This is the order of things on the part of Adam:–

(1.) Paraptoma, the one sin;

(2.) Krima, the guilt that thereon ensued unto all;

(3.) Katakrima, the condemnation which that guilt deserved.

And their “antitheta,” or opposites, in the second Adam are:–

(1.) Charisma, the free donation of God;

(2.) Dorema, the gift of grace itself, or the righteousness of Christ;

(3.) Dikaioma, or dikaiosis zoes, “justification of life.”
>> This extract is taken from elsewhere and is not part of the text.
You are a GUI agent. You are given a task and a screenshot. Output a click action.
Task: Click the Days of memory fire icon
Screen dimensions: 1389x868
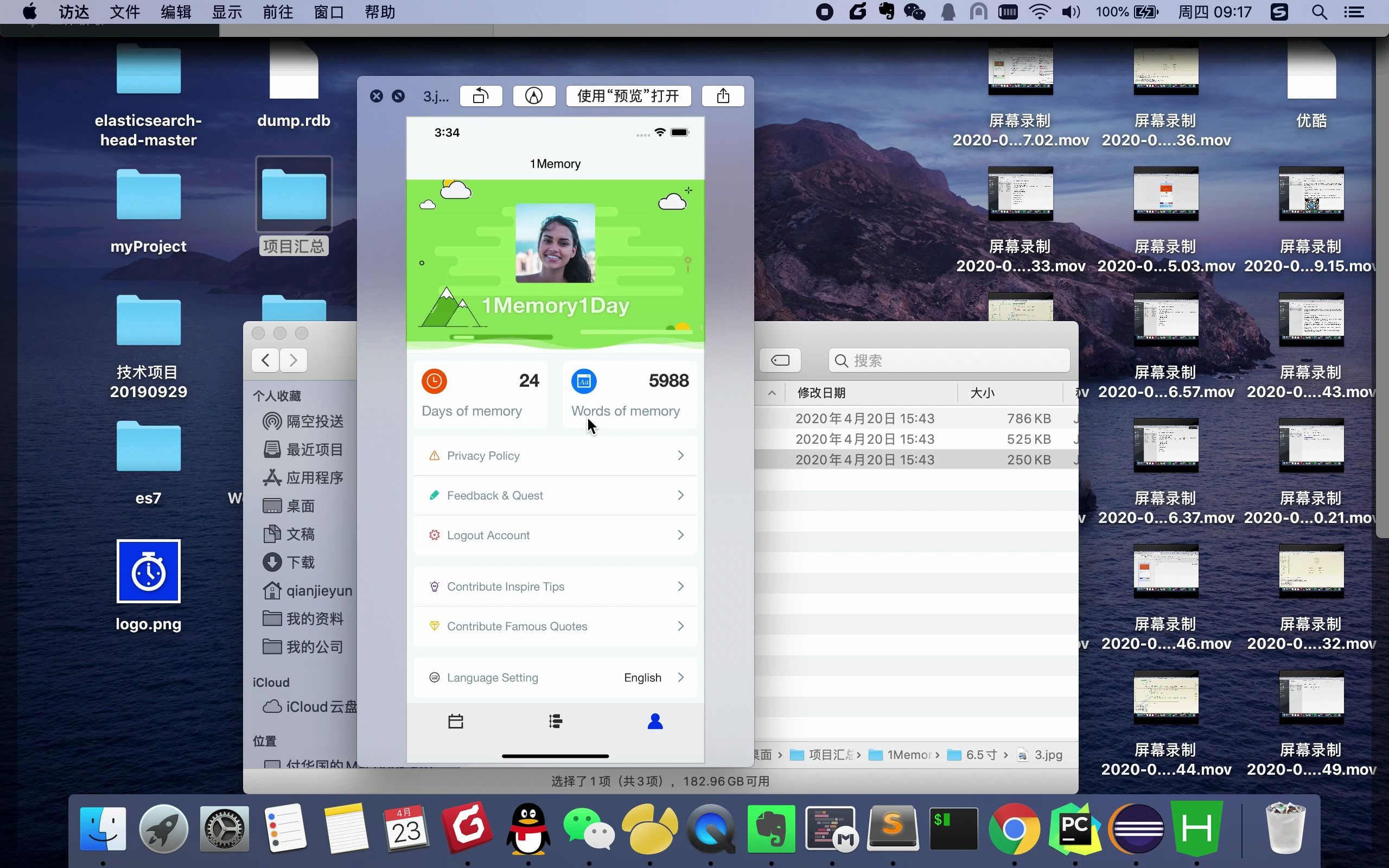(433, 381)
It is worth observation with what variety of expressions the apostle

   sets forth the grace of God in the justification of believers:

   Dikaioma, dorema, charis, charisma, perisseia charitos, dorea tes


Nothing is omitted that may any way express the freedom,

   sufficiency, and efficacy of grace unto that end. And although these

   terms seem some of them to be coincident in their signification, and to

   be used by him promiscuously, yet do they every one include something

   that is peculiar, and all of them set forth the whole work of grace.
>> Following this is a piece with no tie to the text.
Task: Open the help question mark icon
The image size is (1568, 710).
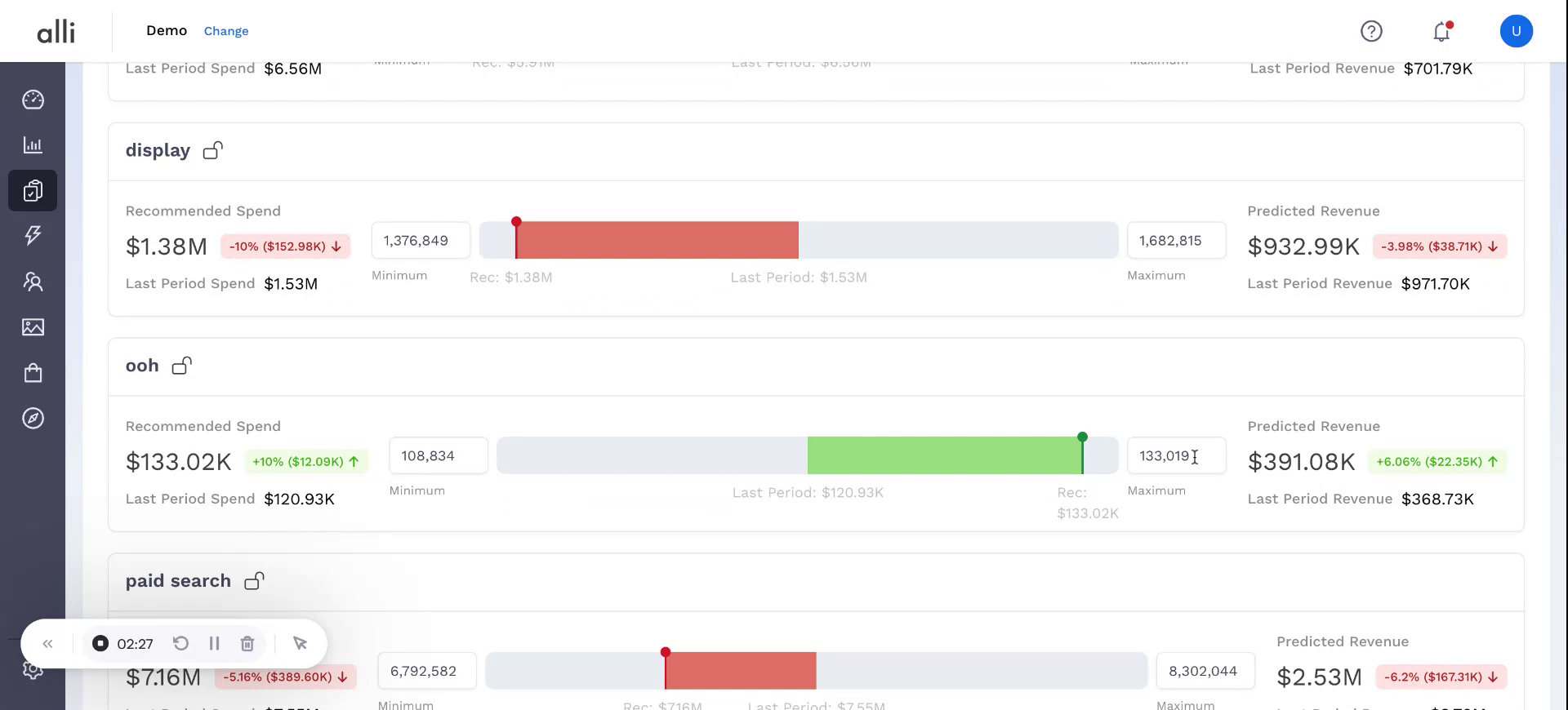Action: point(1371,31)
   Dikaioma seems to me to be used in this argument for dikaiologema,

   which is the foundation of a cause in trial, the matter pleaded,

   whereon the person tried is to be acquitted and justified; and this is

   the righteousness of Christ, “of one.” Dorema, or a free donation, is

   exclusive of all desert and conditions on our part who do receive it;

   and it is that whereby we are freed from condemnation, and have a right

   unto the justification of life. Charis is the free grace and favour of

   God, which is the original or efficient cause of our justification, as

   was declared, chap. iii. 24. Charisma has been explained before.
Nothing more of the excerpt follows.